At times, such as when he offered the use of his church to the local mosque's children's group, he showed a radical edge.  At other times, such as when he dug in his heels over non-worshippers sending their children to a church school, he seems unhelpfully conservative.

But ultimately, "Rev." seems to me to be about the continuing education of Adam Smallbone, an education that includes his conferences with his Archdeacon.  Adam probably sees the Archdeacon as an obstructive ultraconservative (such as Father Peter's experience of Father Mac).  I see the Archdeacon more as someone trying to help Adam survive in ministry, despite himself (perhaps similar to Father Mac as Father Aidan's s streetwise mentor, with a dash of Sir Humphrey Appleby and a touch of Lou Grant for good measure).
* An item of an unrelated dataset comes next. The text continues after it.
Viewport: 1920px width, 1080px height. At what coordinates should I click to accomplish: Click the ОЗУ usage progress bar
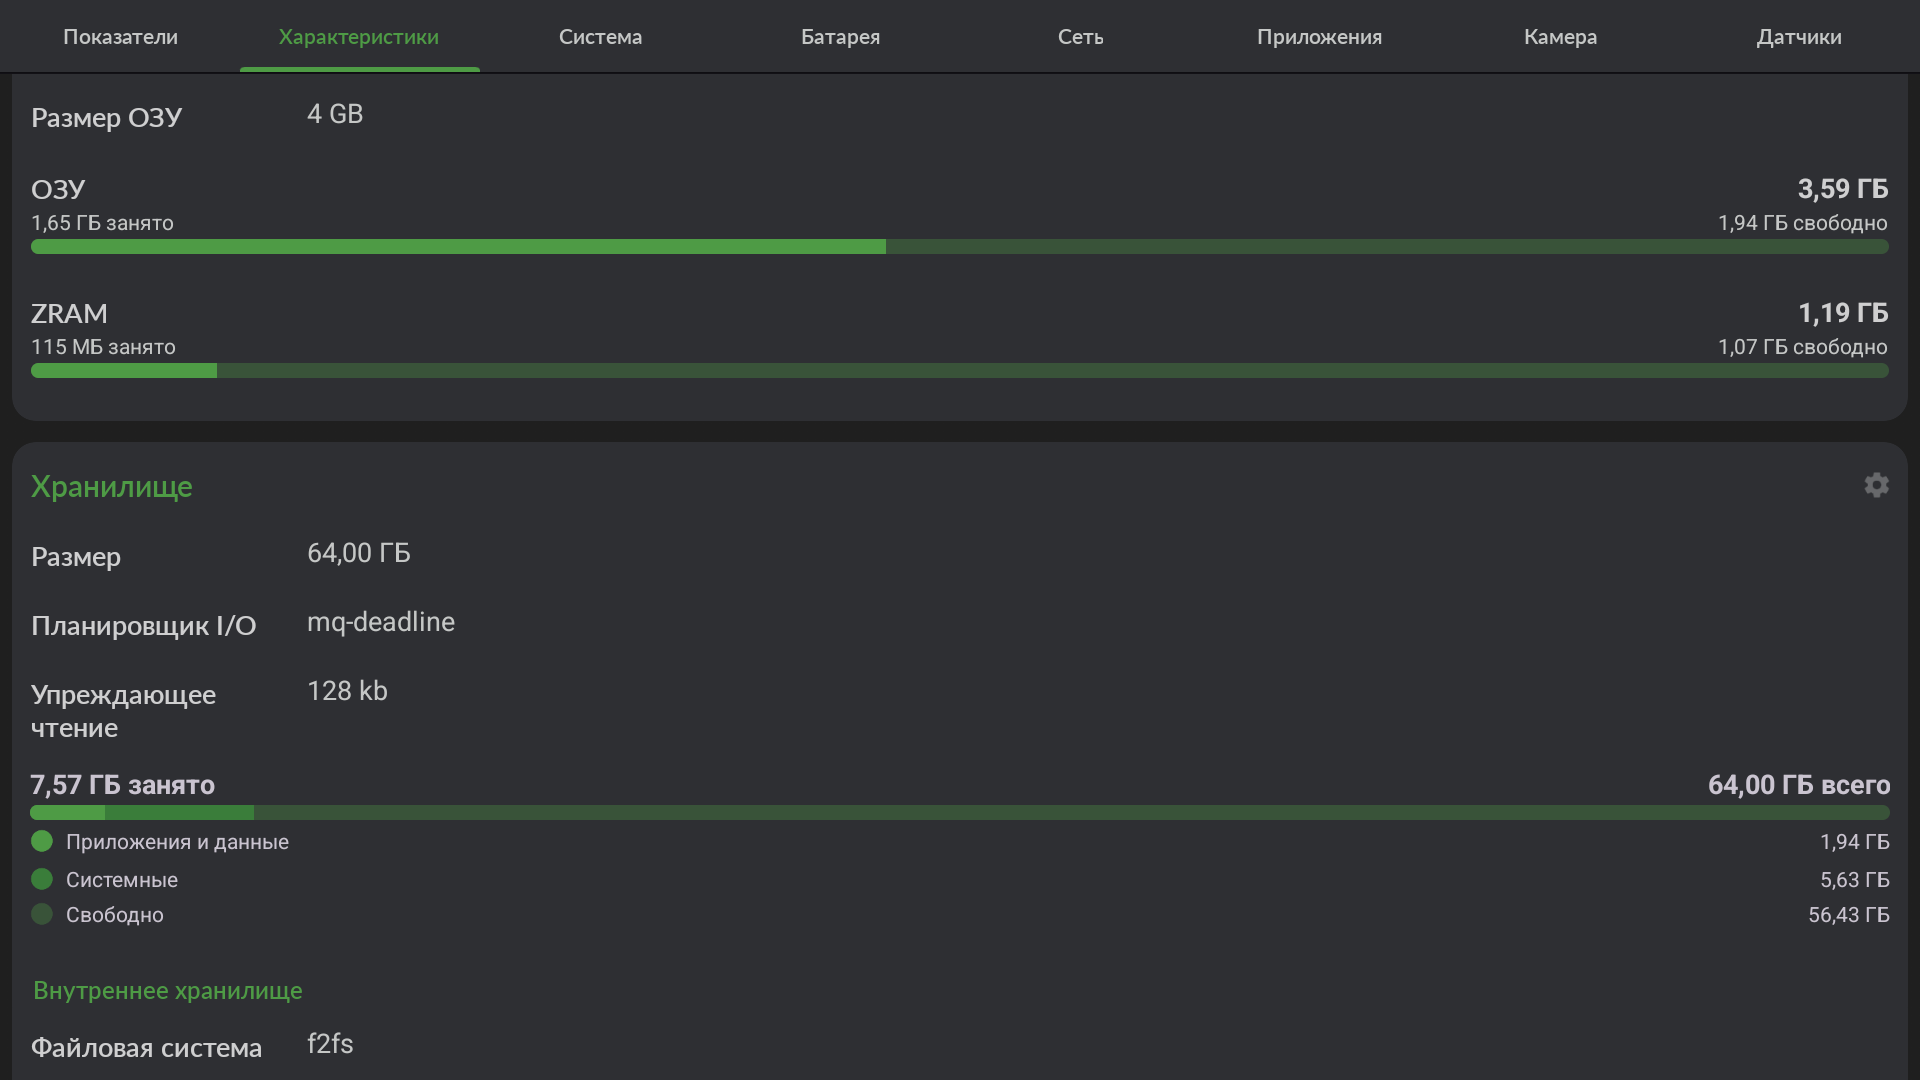pos(960,247)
And anyway, Adam Smallbone is a person with clear flaws in ministry and life and clear knowledge of his flaws, different both from Dibley's supremely confident Vicar and the impossible perfection of the 4077th M*A*S*H's chaplain.  Perhaps this is a useful model for ministry, at any stage.


  1. Bob,

    I found that an interesting blog post. I have watched and enjoyed all of the TV series you refer to, but MASH is one of my all time favourites.

    I watched MASH as a teenager, and at various stages of my journey, and I continue to watch it now via Foxtel.

    As I read your post I reflected upon the character of the MASH chaplain and my own reactions to him. As young bloke I saw him as weak, insipid, all most pathetic figure and downright painful (I wasn’t a Christian and I thought all Christians fitted that description. As a Pentecostal and Reformed person I found him to be way to 'Liberal' and way too 'accepting' of everyone. But these days I see him as a role model for me, that is, without the perfection part you spoke of. He is the consummate ecumenist. He embraces, encourages and nurtures all religious expressions. He is seldom, if ever judgemental and he has a pastoral heart. That all makes for one fine minister to me.

    Thank you for a thoughtful and thought provoking post. This is the sort of thing I think about when watching TV and you articulated it beautifully.

  2. Thanks for that, Tony. I still see Fr. Mulcahy as a role model (along with the dude from Nazareth: WWFMD???) but realise that there's no mileage in beating myself up for falling short of an impossible role model.

  3. I recall noting a shift in how clergy were portrayed as subsidiary characters in Australian TV in the ?90s. Mostly they had appeared as either overly pompous, or simply necessary decorations for weddings and funerals. But then both Neighbours and Blue Heelers had female Anglican priests as regular cast members who, I recall, were real people, not caricatures. It was a nice change.

    1. And also, in Australian TV, there was the ABC miniseries "Brides of Christ". The nuns in this series - while they got on each others nerves - were women of high integrity who were passionate about serving the girls they taught and their families. This is another significant portrayal of religious professionals in TV.